Por Luis Augusto González Pimienta

Los gallinazos me parecen insufribles. Me refiero a aquellos individuos que creyéndose adorables seductores andan a la caza de mujeres en cualquier lugar u ocasión. Le coquetean hasta a una escoba con falda.

Pese a esa animadversión, en una oportunidad ejercí como gallinazo. A manera de excusa aclaro que eran tiempos en los que las comunicaciones se limitaban a los teléfonos alámbricos y que las líneas se cruzaban con frecuencia, dando lugar a diálogos entre extraños.

Sucedió que necesitaba hablar con un funcionario gubernamental y me contestó una dama con la voz más angelical que haya escuchado jamás. Fue perturbadora su fonación. Tanto, que expulsé los prejuicios que por años cultivé y me lancé a exaltar a la desconocida, comparando su timbre de voz con el canto de las sirenas, esas mitológicas figuras que embrujaban a los navegantes desviándolos de su ruta. Así estaba yo, atraído sin remedio por mi interlocutora, sin acordarme siquiera del motivo de la llamada.

Avanzados en la conversación establecí que mi querubín no trabajaba con el funcionario requerido, sino que hubo un cruce en las líneas telefónicas que inesperada y felizmente  me enrumbó al Olimpo. La llené de piropos propios y ajenos y al sentirla halagada le propuse que nos viéramos. Convinimos un lugar de encuentro al caer la tarde, dándonos mutuas señales de nuestra indumentaria para reconocernos.

Me sentía extasiado figurándome los encantos que rodearían a la mujer de tan linda voz. Bien acicalado ensayé mi mejor discurso. Quería impresionarla. Al llegar al punto de encuentro no vi a nadie con las características soñadas. Estaba por retirarme cuando apareció a mis espaldas llamándome por mi nombre. Al voltear quedé espantado: no era ni por asomo parecida a la mujer idealizada. Rechoncha, cabello grasiento, dentadura en mal estado y cutis perforado por el acné.

Como pude me recompuse e inventé una salida digna, al menos eso creí. Le dije que había concurrido sólo para darle satisfacción porque se me había presentado un inconveniente insalvable, pero que tuviera la seguridad de que una vez resuelto el problema concretaría una nueva cita. Ella no me creyó, estoy seguro. Pero con la ilusión de la promesa que le hice aceptó mis razones. Como podrán imaginar desaparecí de su vida.

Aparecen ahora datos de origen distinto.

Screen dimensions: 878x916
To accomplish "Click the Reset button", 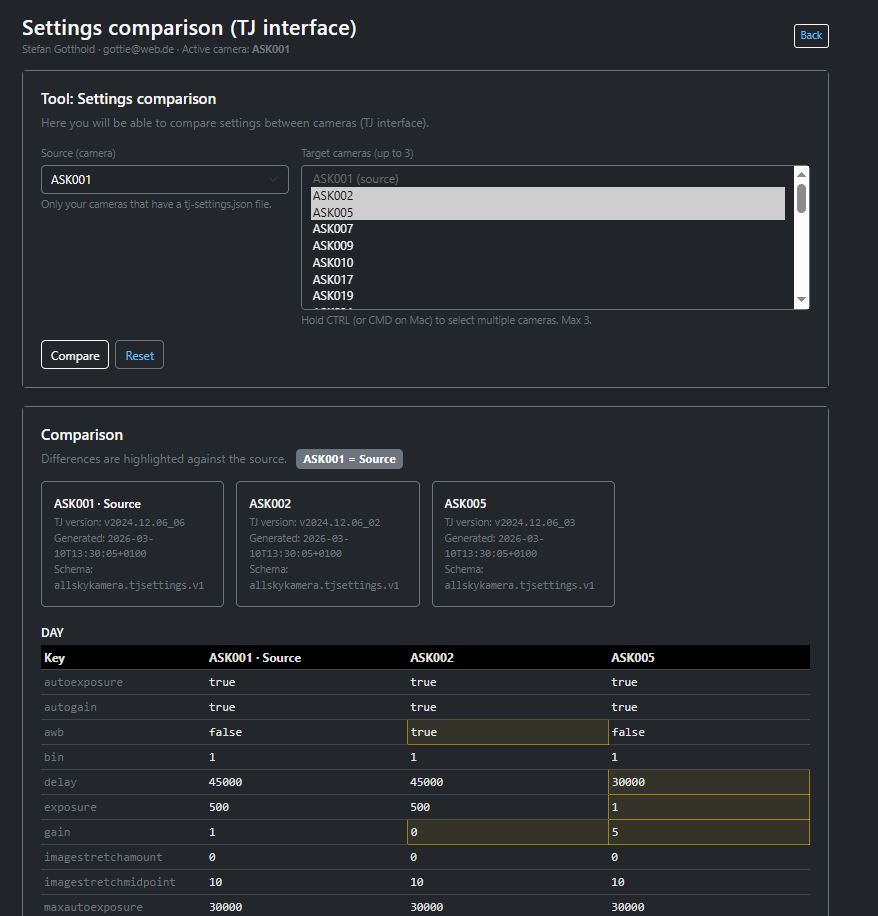I will click(x=139, y=354).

Esta ingrata narración es un largo preámbulo para  precaver a los electores de lo que les puede suceder con los cantos de sirena de muchos candidatos en las elecciones de octubre. Algunos ilustres desconocidos, otros mal conocidos, todos a una, nos dejan escuchar su voz meliflua para embrujarnos y llevarnos a las urnas a votar por ellos. Después viene la decepción.

Las promesas serán las mismas de tiempos idos porque las necesidades siguen insatisfechas. Eso es axiomático. Habrá que escudriñar la hoja de vida de los candidatos para conocer sus antecedentes, para establecer qué hicieron en el pasado y cómo lo hicieron. Desgraciadamente la hoja de vida de la mayoría no está al escrutinio público. Sólo las consignas de campaña, las que preparan los asesores de imagen para remarcar una característica, aunque no sea una virtud que adorne al candidato.

Ante la imposibilidad de acertar con todos se sugiere intentar conocer mejor a los  aspirantes, para no amarrarnos ciegamente a las promesas de quien no es lo que dice ser. No escojamos a fulano o mengano porque no lo conocemos, o porque es menos malo que los demás. Obremos con conciencia y convicción.  Evitemos las citas a ciegas. Nos llevan al fracaso.